= ABOUT THIS EXERCISE =
What is needed is an exact transcription of every record.

..............................

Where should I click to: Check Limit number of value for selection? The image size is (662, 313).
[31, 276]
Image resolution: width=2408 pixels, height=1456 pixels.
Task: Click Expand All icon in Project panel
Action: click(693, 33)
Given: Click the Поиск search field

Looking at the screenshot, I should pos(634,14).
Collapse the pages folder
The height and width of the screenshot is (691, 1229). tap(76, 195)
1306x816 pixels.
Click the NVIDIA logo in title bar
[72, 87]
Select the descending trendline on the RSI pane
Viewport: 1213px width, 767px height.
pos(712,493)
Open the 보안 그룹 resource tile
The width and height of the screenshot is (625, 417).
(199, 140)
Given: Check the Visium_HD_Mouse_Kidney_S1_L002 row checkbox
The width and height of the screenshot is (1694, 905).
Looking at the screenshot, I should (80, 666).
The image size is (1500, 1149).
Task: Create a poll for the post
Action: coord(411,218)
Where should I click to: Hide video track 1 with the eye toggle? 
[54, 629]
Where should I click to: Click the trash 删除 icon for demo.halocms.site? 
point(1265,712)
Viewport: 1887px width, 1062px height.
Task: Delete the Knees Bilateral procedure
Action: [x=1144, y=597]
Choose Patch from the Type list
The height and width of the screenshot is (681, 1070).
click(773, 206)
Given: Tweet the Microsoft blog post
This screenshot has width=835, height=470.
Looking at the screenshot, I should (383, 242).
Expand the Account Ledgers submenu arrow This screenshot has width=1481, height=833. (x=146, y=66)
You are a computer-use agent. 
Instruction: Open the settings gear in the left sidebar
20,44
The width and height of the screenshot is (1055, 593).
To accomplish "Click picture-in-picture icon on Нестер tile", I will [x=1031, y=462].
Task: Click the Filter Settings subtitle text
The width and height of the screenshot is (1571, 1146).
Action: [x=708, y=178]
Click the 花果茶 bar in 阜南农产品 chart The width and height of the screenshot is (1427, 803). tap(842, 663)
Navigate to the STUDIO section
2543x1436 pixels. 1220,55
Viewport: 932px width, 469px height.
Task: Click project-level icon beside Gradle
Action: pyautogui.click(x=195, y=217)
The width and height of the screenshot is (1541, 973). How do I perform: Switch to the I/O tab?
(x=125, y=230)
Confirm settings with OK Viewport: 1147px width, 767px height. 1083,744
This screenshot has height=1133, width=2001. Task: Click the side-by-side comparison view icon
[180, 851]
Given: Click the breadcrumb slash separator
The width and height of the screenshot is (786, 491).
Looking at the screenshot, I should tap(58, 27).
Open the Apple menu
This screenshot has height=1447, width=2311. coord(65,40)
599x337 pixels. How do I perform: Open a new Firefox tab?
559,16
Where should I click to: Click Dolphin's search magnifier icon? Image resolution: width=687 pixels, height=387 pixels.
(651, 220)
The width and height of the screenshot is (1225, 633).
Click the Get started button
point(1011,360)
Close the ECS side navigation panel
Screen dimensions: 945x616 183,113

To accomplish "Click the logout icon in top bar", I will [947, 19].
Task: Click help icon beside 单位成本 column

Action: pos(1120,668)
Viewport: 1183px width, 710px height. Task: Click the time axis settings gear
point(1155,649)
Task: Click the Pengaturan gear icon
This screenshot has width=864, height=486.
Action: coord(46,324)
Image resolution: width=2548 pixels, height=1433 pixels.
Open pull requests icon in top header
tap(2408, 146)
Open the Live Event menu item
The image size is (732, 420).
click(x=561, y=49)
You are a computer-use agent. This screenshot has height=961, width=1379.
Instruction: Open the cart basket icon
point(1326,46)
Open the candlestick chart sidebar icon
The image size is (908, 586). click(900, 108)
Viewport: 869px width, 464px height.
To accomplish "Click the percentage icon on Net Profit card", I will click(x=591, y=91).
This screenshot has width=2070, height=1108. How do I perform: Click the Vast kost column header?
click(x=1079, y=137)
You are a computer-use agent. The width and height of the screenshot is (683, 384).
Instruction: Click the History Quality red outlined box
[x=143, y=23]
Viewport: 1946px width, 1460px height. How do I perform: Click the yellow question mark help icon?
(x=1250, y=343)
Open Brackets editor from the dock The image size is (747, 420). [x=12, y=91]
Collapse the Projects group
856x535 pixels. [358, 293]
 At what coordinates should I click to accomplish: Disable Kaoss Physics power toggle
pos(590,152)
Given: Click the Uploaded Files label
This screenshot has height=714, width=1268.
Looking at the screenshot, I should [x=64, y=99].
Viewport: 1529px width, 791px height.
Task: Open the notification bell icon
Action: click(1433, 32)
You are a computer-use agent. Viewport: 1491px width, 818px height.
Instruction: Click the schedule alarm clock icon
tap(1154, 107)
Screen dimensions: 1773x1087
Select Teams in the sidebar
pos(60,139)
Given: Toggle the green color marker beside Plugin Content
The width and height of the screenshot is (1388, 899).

..............................

= REPLY TO THE TASK =
Where should I click to: Check Limit number of value for selection? The image size is (662, 313).
[31, 276]
Image resolution: width=2408 pixels, height=1456 pixels.
Task: Click Expand All icon in Project panel
Action: click(693, 33)
Given: Click the Поиск search field

Looking at the screenshot, I should pos(634,14).
Collapse the pages folder
The height and width of the screenshot is (691, 1229). tap(76, 195)
1306x816 pixels.
Click the NVIDIA logo in title bar
[72, 87]
Select the descending trendline on the RSI pane
Viewport: 1213px width, 767px height.
pos(712,493)
Open the 보안 그룹 resource tile
The width and height of the screenshot is (625, 417).
(199, 140)
Given: Check the Visium_HD_Mouse_Kidney_S1_L002 row checkbox
The width and height of the screenshot is (1694, 905).
Looking at the screenshot, I should (80, 666).
The image size is (1500, 1149).
Task: Create a poll for the post
Action: coord(411,218)
Where should I click to: Hide video track 1 with the eye toggle? 
[54, 629]
Where should I click to: Click the trash 删除 icon for demo.halocms.site? 
point(1265,712)
Viewport: 1887px width, 1062px height.
Task: Delete the Knees Bilateral procedure
Action: [x=1144, y=597]
Choose Patch from the Type list
The height and width of the screenshot is (681, 1070).
click(773, 206)
Given: Tweet the Microsoft blog post
This screenshot has width=835, height=470.
Looking at the screenshot, I should (383, 242).
Expand the Account Ledgers submenu arrow This screenshot has width=1481, height=833. (x=146, y=66)
You are a computer-use agent. 
Instruction: Open the settings gear in the left sidebar
20,44
The width and height of the screenshot is (1055, 593).
To accomplish "Click picture-in-picture icon on Нестер tile", I will [x=1031, y=462].
Task: Click the Filter Settings subtitle text
The width and height of the screenshot is (1571, 1146).
Action: [x=708, y=178]
Click the 花果茶 bar in 阜南农产品 chart The width and height of the screenshot is (1427, 803). tap(842, 663)
Navigate to the STUDIO section
2543x1436 pixels. 1220,55
Viewport: 932px width, 469px height.
Task: Click project-level icon beside Gradle
Action: pyautogui.click(x=195, y=217)
The width and height of the screenshot is (1541, 973). How do I perform: Switch to the I/O tab?
(x=125, y=230)
Confirm settings with OK Viewport: 1147px width, 767px height. 1083,744
This screenshot has height=1133, width=2001. Task: Click the side-by-side comparison view icon
[180, 851]
Given: Click the breadcrumb slash separator
The width and height of the screenshot is (786, 491).
Looking at the screenshot, I should tap(58, 27).
Open the Apple menu
This screenshot has height=1447, width=2311. coord(65,40)
599x337 pixels. How do I perform: Open a new Firefox tab?
559,16
Where should I click to: Click Dolphin's search magnifier icon? Image resolution: width=687 pixels, height=387 pixels.
(651, 220)
The width and height of the screenshot is (1225, 633).
Click the Get started button
point(1011,360)
Close the ECS side navigation panel
Screen dimensions: 945x616 183,113

To accomplish "Click the logout icon in top bar", I will [947, 19].
Task: Click help icon beside 单位成本 column

Action: pos(1120,668)
Viewport: 1183px width, 710px height. Task: Click the time axis settings gear
point(1155,649)
Task: Click the Pengaturan gear icon
This screenshot has width=864, height=486.
Action: coord(46,324)
Image resolution: width=2548 pixels, height=1433 pixels.
Open pull requests icon in top header
tap(2408, 146)
Open the Live Event menu item
The image size is (732, 420).
click(x=561, y=49)
You are a computer-use agent. This screenshot has height=961, width=1379.
Instruction: Open the cart basket icon
point(1326,46)
Open the candlestick chart sidebar icon
The image size is (908, 586). click(900, 108)
Viewport: 869px width, 464px height.
To accomplish "Click the percentage icon on Net Profit card", I will click(x=591, y=91).
This screenshot has width=2070, height=1108. How do I perform: Click the Vast kost column header?
click(x=1079, y=137)
You are a computer-use agent. The width and height of the screenshot is (683, 384).
Instruction: Click the History Quality red outlined box
[x=143, y=23]
Viewport: 1946px width, 1460px height. How do I perform: Click the yellow question mark help icon?
(x=1250, y=343)
Open Brackets editor from the dock The image size is (747, 420). [x=12, y=91]
Collapse the Projects group
856x535 pixels. [358, 293]
 At what coordinates should I click to accomplish: Disable Kaoss Physics power toggle
pos(590,152)
Given: Click the Uploaded Files label
This screenshot has height=714, width=1268.
Looking at the screenshot, I should [x=64, y=99].
Viewport: 1529px width, 791px height.
Task: Open the notification bell icon
Action: click(1433, 32)
You are a computer-use agent. Viewport: 1491px width, 818px height.
Instruction: Click the schedule alarm clock icon
tap(1154, 107)
Screen dimensions: 1773x1087
Select Teams in the sidebar
pos(60,139)
Given: Toggle the green color marker beside Plugin Content
The width and height of the screenshot is (1388, 899).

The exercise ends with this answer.